I can imagine some applications might benefit from wrapping around, while others benefit more from not wrapping around. If there are good reasons to prefer wrap-around, I suggest adding an explanation of that choice to the document. If not, I propose modifying the specified behavior to use shifts instead of rotations, like so:
uint_xlen_t bfp(uint_xlen_t rs1, uint_xlen_t rs2)
{
int len = (rs2 >> 24) & 15;
int off = (rs2 >> 16) & (XLEN-1);
len = len ? len : 16;
uint_xlen_t mask = slo(0, len) << off;
uint_xlen_t data = rs2 << off;
return (data & mask) | (rs1 & ~mask);
}
For my example above, the value left in t1
would then be 0x34000000
.
(Note that, the hardware could still quietly substitute
uint_xlen_t data = rol(rs2, off);
for computing data
without changing the behavior, if that's more convenient. The issue is just with the rotation of the mask.)
This "OP Quadrant" proposal below has global implications for RISC V instruction encoding, but I propose it here in BitManip, as this is the first extension (other than 'M') to need such organisation within func7. (func7 & func3 have the usual meaning for the R-type instruction format).
Note: the RISC V user ISA spec explicitly states that RV128 may introduce new 128 bit instructions into an OP128 major opcode, which is the reverse of what happened for RV64. I assume this will be the case, in discussion below.
"Contiguous" reserved opcode space is a precious resource. RISC V has only three reserved major opcodes left for future standard extensions.
Up to now, the only values of func7 for instructions within the OP-INT family of major opcodes are 0b0000000, 0b0000001 (MUL/DIV), and 0b0100000 (SUB/SRA). Bitmanip will substantially expand the usage of func7 values. It is important this is done in a rational way, as func7 values chosen within OP will also have major side effects on OP-IM, OP32[IM], and OP128[IM].
Within OP32 and OP128, up to 50% of these major opcodes are available as contiguous reserved space (for func3 values = 0bX1X (where X = 0 or 1), ie: do not correspond to any "Q" or "W" instruction. Care needs to be taken not to punch "holes" into this space. (Unfortunately, two "M" instructions break this rule in OP32, reducing OP32 continuous free opcode space slightly)
The current BitManip v0.90 encoding proposal are bit problematic in this regard as it punches "holes" into "non-W" sections of OP32. These non-W sections otherwise form part of an unused 50% of OP32/OP128, and scattered holes within them will limit the long term usefulness for other future extensions. (An example of a "hole" created in OP32 is BDEPW, which has a func3 value of 0b010).

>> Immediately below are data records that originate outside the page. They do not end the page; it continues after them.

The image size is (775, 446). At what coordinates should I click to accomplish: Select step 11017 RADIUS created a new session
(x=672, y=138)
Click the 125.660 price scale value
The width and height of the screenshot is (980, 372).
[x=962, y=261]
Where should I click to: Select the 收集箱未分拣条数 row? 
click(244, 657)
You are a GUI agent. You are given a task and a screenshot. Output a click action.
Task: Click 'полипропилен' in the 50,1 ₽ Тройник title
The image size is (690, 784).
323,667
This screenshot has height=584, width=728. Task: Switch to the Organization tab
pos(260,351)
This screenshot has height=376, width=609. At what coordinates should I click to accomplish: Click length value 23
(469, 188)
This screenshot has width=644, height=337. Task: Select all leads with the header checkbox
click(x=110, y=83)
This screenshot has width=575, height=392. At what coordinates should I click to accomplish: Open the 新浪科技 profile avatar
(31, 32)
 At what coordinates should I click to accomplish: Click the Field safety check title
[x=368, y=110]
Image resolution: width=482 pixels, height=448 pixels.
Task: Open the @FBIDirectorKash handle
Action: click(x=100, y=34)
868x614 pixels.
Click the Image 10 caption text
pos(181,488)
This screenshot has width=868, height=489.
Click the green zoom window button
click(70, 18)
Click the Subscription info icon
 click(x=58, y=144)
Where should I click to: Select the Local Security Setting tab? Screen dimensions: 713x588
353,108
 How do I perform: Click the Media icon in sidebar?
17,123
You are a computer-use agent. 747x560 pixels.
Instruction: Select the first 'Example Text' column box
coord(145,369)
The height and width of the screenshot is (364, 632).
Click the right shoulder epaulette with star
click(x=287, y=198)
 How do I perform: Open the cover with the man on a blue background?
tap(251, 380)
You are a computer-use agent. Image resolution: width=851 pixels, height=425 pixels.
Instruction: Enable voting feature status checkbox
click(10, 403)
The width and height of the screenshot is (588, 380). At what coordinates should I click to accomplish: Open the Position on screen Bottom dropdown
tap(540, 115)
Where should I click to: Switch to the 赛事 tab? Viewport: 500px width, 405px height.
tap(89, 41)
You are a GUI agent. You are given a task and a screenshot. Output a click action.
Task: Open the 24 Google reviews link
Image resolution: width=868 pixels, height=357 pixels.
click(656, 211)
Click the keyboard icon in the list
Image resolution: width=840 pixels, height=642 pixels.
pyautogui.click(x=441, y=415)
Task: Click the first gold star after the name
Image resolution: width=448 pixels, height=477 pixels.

BitManip v0.90 also unnecessarily introduces a new two source R-type format specifically for one instruction, FSRI, which moves the rs2 register field to a new position. This will complicate implementation of superscalar out-of-order microarchitectures, and breaks the existing RISC V approach of keeping rs1 and rs2 in the same positions for every relevant instruction.
The choice of 4x32 value Quadrants is not an arbitrary choice. It is in fact fundamental to the organisation of RV32, RV64 and RV128.
There is a 32 x value func7 constraint for I-type shift instructions with a 7 bit (RV128) immediate fields. For RV64, I-type shift instructions have a 6 bit immediate field and can encode 64 values in their remaining instruction bits, hence translating into a 64 x value func7 constraint. (Hence Quadrants A & B need to be created for these distinct 2x32 value subsets of func7).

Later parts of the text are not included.